• RECORDS SUPPLIED:
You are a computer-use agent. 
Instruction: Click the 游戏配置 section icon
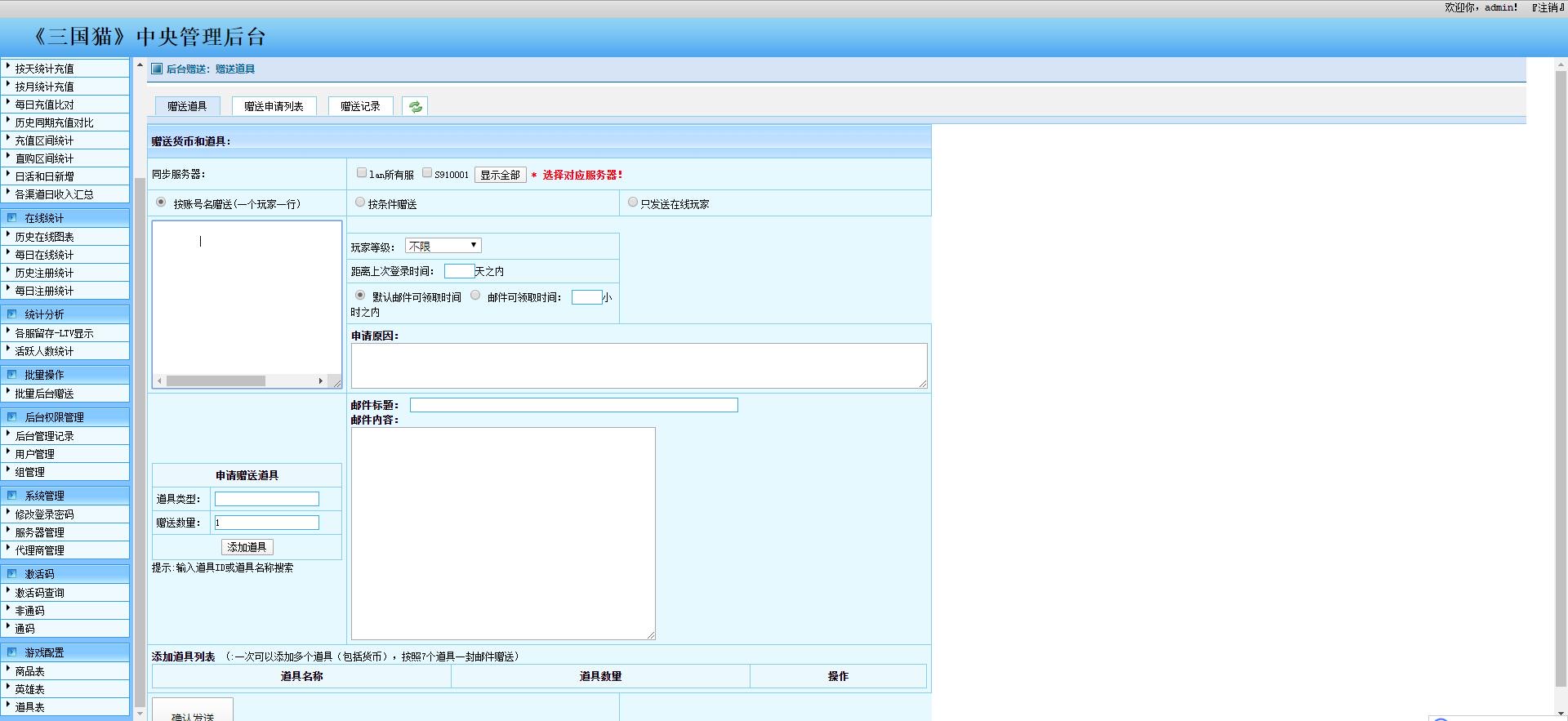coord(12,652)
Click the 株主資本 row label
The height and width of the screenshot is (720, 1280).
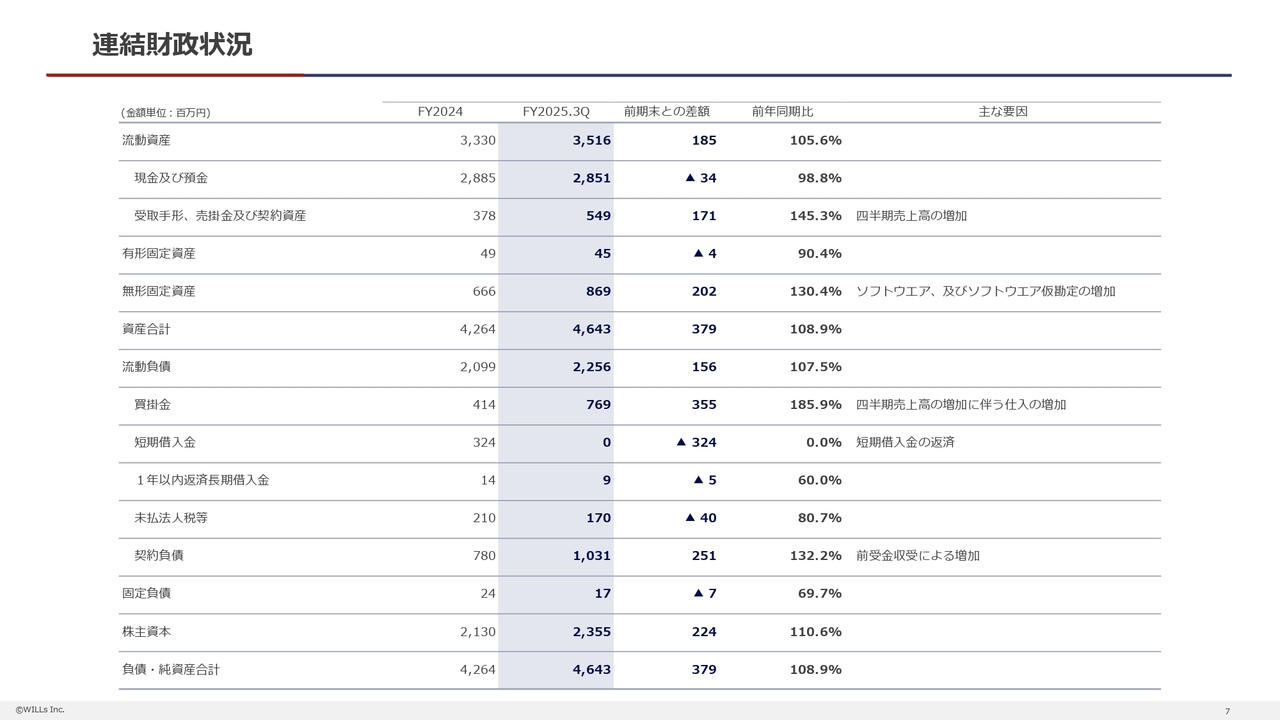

• STATED EXERCISE: Pull out each line above that contains the word "Click", counting only matches with the same capitalization.

• OUTPUT FOR THIS EXERCISE:
Instruction: Click the 游戏配置 section icon
Click the 株主資本 row label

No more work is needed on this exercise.